Contemporaneamente alla vicenda dell’interdittiva, la magistratura aretusea sta indagando per capire se i rifiuti dell’Ilva potevano arrivare nell’impianto Cisma. In quanto, dalle prescrizioni relative alla fase di gestione della discarica imposte dalla Regione, secondo i pareri dell’assessorato regionale territorio ambiente, dell’Ufficio speciale aree ad elevato rischio di crisi ambientale (Aerca), e in seguito ribadite nel VIA e AIA, si spiega che «occorrerà dare priorità di trattamento/smaltimento a quei rifiuti provenienti dal territorio dei comuni di Augusta, Floridia, Melilli, Priolo Gargallo, Siracusa e Solarino», in quanto l’area è considerato già «ad elevato rischio ambientale». «La limitazione non esiste e sarebbe antigiuridica – replica l’avvocato Barreca – Le norme ambientali non consentono di mettere queste limitazioni, c’è soltanto questo impegno a garantire la priorità dei rifiuti del territorio siracusano».

Di diverso avviso gli ambientalisti e alcuni politici siciliani che avevano segnalato l’interpretazione della prescrizione agli organi regionali e ministeriali.

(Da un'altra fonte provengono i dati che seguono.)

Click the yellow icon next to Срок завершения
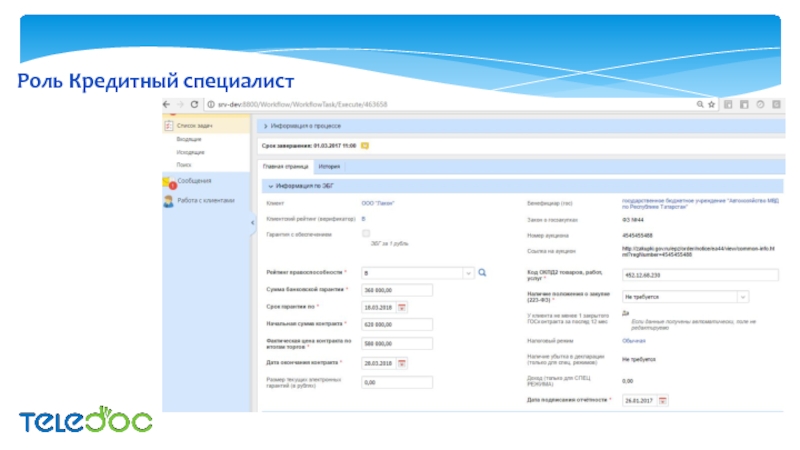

Nel corso del question time nel maggio scorso alla Camera, il ministro dell’ambiente Gian Luca Galletti aveva rassicurato che «i rifiuti condotti in Sicilia dall’Ilva non sono pericolosi» e che «si tratta di una soluzione temporanea in attesa che all’interno dell’Ilva venga completato l’impianto di smaltimento già autorizzato».